Like every other product that contains starch(rice, wheats, pulses, potatoes and pasta) bread is one of the most basic sources of complex carbohydrates. It contains on average 55 mg of starch per 100 gr. Complex carbohydrates offer our body the energy it needs to function properly and help upkeep normal blood glucose levels.

Some bread types(mostly wholewheat) are rich in fibres, which help proper bowel function among others. Also, bread contains protein, which has low biological value, as well as a very small quantity of fat, which rises only in breads that contain oil or seeds, such as sesame. In addition, it provides us with B vitamins(thiamine-B1, riboflavin-B2, niacin-B3, folic acid-B9), which are necessary for metabolising proteins and cell proliferation, as well as the proper function of the nervous system and our skin health.
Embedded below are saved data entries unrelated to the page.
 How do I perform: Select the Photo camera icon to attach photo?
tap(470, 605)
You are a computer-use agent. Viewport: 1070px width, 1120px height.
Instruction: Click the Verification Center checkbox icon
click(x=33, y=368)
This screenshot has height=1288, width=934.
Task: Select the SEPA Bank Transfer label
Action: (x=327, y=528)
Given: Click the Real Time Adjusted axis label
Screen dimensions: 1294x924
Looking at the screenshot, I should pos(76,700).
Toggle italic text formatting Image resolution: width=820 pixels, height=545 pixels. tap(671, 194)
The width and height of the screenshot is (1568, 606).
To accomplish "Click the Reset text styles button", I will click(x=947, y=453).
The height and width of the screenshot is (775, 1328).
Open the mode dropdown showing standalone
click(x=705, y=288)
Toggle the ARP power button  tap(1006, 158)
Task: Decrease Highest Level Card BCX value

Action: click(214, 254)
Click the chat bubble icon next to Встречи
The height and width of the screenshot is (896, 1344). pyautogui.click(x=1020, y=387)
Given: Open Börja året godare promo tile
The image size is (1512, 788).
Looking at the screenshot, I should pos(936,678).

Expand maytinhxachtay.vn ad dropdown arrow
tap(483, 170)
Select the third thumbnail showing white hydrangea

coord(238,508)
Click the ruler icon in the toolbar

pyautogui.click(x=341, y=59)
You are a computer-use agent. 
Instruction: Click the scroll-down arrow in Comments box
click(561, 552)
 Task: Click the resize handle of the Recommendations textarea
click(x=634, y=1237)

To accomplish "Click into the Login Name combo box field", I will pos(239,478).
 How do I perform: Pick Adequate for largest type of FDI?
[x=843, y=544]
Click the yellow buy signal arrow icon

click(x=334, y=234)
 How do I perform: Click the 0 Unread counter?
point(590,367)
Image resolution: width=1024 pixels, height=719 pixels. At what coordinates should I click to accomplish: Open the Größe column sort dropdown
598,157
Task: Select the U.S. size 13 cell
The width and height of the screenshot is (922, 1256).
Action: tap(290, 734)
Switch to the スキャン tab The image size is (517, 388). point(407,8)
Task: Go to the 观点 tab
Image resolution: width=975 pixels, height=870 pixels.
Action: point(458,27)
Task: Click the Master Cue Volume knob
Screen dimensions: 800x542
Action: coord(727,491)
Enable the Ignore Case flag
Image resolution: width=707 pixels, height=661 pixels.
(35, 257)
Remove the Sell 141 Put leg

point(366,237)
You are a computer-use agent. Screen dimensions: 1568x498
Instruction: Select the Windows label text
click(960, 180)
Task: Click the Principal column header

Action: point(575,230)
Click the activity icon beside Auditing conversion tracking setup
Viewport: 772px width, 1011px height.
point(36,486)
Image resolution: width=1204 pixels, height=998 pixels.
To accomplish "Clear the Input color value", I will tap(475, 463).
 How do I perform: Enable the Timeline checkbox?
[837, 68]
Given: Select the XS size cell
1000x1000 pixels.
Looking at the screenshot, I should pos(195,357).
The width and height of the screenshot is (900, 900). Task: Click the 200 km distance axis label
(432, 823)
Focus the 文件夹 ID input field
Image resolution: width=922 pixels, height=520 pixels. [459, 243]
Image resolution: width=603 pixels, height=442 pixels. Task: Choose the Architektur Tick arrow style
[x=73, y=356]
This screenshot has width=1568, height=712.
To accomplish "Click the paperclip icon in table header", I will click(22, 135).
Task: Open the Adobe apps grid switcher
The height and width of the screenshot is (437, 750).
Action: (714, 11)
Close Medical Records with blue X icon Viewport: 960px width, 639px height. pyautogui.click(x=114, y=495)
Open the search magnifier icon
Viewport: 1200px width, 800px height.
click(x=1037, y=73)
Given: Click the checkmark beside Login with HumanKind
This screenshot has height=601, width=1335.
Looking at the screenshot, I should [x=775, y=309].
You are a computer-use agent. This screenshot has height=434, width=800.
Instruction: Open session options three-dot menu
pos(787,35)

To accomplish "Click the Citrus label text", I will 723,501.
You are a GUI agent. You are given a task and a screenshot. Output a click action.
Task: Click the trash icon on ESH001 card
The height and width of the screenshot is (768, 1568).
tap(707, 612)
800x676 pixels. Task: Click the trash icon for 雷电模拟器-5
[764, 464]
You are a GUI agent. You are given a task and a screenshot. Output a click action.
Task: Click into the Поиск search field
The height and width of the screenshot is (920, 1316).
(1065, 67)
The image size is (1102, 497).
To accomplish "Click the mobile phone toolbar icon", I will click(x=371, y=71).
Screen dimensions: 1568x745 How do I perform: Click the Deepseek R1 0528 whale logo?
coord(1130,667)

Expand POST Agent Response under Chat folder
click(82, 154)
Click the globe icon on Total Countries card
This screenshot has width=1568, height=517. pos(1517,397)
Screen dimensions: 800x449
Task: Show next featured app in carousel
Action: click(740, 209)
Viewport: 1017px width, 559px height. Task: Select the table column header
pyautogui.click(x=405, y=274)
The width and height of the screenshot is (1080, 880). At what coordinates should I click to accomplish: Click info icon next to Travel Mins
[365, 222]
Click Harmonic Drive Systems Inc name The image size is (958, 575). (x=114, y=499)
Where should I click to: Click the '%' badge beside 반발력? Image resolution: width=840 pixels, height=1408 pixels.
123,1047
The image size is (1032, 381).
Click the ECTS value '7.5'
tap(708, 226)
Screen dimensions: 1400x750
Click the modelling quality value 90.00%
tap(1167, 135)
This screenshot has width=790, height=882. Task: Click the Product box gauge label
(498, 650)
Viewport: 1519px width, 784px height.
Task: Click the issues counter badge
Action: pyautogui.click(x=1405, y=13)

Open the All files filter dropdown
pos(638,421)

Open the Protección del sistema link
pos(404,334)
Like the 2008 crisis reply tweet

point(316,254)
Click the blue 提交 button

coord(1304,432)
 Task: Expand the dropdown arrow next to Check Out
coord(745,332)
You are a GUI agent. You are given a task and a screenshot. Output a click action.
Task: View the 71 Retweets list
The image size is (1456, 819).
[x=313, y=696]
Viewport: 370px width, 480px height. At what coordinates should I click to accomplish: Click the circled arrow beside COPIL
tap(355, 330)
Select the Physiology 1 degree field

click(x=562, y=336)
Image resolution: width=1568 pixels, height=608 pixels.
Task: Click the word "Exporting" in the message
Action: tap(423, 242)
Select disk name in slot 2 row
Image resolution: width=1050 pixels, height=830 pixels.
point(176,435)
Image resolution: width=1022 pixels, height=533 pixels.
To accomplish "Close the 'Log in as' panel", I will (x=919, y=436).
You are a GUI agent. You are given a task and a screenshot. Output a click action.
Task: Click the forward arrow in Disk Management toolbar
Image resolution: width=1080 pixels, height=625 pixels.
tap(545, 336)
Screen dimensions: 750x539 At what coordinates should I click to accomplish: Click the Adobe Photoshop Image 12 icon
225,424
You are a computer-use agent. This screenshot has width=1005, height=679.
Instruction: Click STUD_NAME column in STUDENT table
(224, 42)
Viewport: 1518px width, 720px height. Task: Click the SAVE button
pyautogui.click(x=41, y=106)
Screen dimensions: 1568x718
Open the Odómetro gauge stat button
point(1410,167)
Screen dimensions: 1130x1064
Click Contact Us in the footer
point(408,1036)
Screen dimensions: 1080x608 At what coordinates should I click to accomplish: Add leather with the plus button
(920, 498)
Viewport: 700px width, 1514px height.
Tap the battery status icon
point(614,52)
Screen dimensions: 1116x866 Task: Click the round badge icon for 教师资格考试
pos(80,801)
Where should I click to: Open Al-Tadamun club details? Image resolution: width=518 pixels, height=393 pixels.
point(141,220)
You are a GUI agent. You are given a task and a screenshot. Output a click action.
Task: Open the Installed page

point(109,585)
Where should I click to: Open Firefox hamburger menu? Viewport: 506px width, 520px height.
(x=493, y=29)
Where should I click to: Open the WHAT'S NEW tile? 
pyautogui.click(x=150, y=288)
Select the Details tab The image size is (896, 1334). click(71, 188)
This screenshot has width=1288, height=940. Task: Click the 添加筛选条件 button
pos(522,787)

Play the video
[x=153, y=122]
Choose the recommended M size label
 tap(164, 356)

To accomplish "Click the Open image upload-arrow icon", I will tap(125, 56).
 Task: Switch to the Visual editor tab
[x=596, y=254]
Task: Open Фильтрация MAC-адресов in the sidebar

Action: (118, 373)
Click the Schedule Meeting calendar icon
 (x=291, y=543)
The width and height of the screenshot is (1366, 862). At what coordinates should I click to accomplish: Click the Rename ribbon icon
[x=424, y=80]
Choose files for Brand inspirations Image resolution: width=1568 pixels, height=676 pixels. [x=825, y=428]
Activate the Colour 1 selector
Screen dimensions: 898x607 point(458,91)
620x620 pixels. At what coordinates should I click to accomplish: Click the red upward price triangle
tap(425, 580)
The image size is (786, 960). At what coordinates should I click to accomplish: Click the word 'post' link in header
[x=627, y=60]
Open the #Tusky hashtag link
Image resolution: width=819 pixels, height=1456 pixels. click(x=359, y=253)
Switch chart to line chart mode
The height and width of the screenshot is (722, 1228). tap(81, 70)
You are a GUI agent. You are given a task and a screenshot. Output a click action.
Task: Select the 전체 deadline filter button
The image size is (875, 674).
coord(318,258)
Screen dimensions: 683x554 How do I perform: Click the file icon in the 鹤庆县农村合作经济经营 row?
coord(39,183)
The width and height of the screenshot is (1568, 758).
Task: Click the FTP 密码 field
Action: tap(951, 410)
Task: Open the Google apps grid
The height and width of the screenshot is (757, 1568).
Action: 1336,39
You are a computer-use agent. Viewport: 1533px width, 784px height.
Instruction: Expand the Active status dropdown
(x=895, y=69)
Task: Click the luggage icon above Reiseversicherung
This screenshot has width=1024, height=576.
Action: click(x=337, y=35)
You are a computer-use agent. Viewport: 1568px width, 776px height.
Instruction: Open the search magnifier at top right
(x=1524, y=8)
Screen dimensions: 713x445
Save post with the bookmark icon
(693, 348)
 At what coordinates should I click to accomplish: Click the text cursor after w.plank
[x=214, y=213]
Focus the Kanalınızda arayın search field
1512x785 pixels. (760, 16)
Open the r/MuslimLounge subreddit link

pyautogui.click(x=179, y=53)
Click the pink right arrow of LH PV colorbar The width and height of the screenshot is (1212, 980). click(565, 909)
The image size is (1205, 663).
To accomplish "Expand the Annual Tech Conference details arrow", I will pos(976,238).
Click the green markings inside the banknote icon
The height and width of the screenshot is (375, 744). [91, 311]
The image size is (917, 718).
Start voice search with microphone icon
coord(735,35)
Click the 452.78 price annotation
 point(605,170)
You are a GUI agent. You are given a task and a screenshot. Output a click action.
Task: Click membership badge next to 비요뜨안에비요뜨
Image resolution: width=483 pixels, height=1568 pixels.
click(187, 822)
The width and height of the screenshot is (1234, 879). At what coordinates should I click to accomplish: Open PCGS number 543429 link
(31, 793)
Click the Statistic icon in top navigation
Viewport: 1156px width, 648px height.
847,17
It also contains small amounts of vitamin E, which acts as a powerful antacid and antithrombotic and also helps significantly with fertility. Finally, bread is a great source of minerals and trace elements, such as iron(which is necessary for cellular growth and oxygenation), potassium(which regulates cellular function), calcium(which keeps our skeleton healthy) and selenium(a strong antacid).

 

It doesn’t add weight

Like all food, bread will add a few kilos if you eat much more than you should. However, despite common belief, it isn’t among the most fattening foods. When consumed within a healthy and balanced diet, it causes no problem. In reality, all bread types contain pretty much the same amount of calories. One slice(approximately 30 gr) of any bread will offer 80 calories. Only when the bread is created with seeds, sesame and nuts do its calorie levels rise.

 

How much bread should we eat?

A balanced diet is based on 50-60% of carbohydrates. For example, if a person needs 1.800 calories on a daily basis, 900 to 1.000 of them need to come from carbohydrates. A healthy person receiving carbohydrates from other sources as well, can eat 2 slices(about 30 gr each) of wholewheat bread per day. Nearly the same is alloted to domeone on a diet. Children, athletes and elderly people, who have higher nutritional needs, are able to eat 4 to 5 slices of wholewheat brea, always assuming that the rest of their diet is balanced.